Source passage:
Analysis of TCR V beta gene usage and encephalitogenicity of myelin basic protein peptide p91-103 reactive T cell clones in SJL mice: lack of evidence for V gene hypothesis.

We have analyzed the epitope specificity and encephalitogenicity of peptides that span the C terminus of MBP, p84-103. Our studies show that multiple antigenic epitopes with disease-inducing capacity exist in SJL mice. Three peptides that span this region were examined and found to be immunogenic. However, the mode of immunization (active or passive) determined the incidence and severity of EAE. In our experiments adoptive transfer of p91-103-reactive T cell lines was most consistent in the development of disease. Interestingly, the response to peptides p89-101, p91-103, and p84-102 was absent following immunization with MBP. This suggests that although p91-103 and p89-101 were encephalitogenic they were not the major immunogenic epitopes following immunization with MBP. Analysis of a panel of eight p91-103-reactive T cell clones showed significant heterogeneity in the fine specificity, the TCR V beta gene usage, and in their ability of transfer EAE. These studies suggest that in SJL mice the epitopes involved in the pathogenesis of disease are multiple and there is no clear correlation between encephalitogenicity and TCR V beta gene usage. These observations argue against the presence of a dominant TCR V beta gene in the pathogenesis of EAE in SJL mice.

Pixel coordinate grounding data
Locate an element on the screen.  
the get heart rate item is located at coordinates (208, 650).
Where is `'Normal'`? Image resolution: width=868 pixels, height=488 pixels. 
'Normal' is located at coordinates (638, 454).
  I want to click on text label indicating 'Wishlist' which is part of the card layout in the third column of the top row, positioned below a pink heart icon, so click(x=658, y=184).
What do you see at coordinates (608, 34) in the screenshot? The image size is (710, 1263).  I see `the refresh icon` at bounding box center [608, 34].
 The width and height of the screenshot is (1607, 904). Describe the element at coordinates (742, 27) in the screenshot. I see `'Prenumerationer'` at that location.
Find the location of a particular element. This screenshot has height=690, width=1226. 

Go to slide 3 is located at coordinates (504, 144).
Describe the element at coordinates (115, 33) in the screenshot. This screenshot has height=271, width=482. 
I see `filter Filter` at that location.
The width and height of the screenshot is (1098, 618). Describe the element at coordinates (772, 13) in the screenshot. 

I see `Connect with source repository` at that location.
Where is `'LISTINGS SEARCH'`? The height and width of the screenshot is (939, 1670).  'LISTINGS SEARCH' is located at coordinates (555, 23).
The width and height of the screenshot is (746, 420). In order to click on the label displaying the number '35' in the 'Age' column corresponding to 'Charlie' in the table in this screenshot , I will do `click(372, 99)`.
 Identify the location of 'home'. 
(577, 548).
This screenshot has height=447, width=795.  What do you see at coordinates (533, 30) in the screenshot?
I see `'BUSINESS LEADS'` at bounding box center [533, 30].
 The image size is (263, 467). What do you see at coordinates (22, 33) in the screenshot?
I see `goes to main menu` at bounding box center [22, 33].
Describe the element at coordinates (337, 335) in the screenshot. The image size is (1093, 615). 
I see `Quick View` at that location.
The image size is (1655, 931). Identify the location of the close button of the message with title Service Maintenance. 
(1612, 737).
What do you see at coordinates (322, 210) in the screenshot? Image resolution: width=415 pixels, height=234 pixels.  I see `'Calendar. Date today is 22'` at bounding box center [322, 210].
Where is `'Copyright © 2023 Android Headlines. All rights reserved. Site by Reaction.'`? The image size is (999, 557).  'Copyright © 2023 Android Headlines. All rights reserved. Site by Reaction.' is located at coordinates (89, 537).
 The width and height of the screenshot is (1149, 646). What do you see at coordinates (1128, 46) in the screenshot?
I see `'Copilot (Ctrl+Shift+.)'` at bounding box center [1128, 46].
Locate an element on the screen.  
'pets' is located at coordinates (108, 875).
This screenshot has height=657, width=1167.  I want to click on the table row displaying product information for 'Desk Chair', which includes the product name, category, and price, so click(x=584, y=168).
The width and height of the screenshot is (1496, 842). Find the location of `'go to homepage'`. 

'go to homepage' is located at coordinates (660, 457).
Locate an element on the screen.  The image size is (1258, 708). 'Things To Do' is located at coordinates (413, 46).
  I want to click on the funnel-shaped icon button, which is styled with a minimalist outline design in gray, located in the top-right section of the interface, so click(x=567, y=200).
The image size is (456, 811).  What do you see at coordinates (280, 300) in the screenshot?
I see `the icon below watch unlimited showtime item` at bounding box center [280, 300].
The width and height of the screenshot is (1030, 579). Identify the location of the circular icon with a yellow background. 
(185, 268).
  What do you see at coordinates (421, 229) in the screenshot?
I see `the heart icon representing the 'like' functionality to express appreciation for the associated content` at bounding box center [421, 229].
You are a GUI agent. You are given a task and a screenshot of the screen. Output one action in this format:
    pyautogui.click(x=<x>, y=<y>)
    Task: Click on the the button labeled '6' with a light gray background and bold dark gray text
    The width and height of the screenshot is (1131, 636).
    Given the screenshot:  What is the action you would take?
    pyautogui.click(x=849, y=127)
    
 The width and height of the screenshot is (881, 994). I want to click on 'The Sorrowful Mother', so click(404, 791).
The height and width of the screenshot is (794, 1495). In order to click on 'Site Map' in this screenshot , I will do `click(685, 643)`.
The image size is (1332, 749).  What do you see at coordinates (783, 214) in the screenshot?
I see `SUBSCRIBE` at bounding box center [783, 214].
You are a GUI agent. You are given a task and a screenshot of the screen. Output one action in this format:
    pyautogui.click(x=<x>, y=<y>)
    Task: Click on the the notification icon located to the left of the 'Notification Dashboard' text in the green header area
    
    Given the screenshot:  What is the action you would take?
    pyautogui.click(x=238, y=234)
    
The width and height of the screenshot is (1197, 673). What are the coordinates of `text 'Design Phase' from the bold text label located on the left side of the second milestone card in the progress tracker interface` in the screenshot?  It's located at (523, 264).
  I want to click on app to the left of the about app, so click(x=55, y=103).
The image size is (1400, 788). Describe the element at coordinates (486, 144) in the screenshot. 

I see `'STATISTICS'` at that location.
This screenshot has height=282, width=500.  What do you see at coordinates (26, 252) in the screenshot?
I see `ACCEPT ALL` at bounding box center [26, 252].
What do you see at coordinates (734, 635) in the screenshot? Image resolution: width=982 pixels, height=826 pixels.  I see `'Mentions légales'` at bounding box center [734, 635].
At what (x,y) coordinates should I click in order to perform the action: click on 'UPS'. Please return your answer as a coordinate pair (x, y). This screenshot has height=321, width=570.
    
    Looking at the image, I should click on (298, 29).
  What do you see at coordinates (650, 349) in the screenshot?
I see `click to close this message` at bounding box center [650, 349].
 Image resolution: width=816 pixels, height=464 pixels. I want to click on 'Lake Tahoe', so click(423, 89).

Activity:
Edit the abstract on SJL mice between "Analysis of TCR" and "V gene hypothesis.", inclusive, so that "myelin basic protein" reads "MBP". The data plays no part in this work and can be set aside.

Output of the task:
Analysis of TCR V beta gene usage and encephalitogenicity of MBP peptide p91-103 reactive T cell clones in SJL mice: lack of evidence for V gene hypothesis.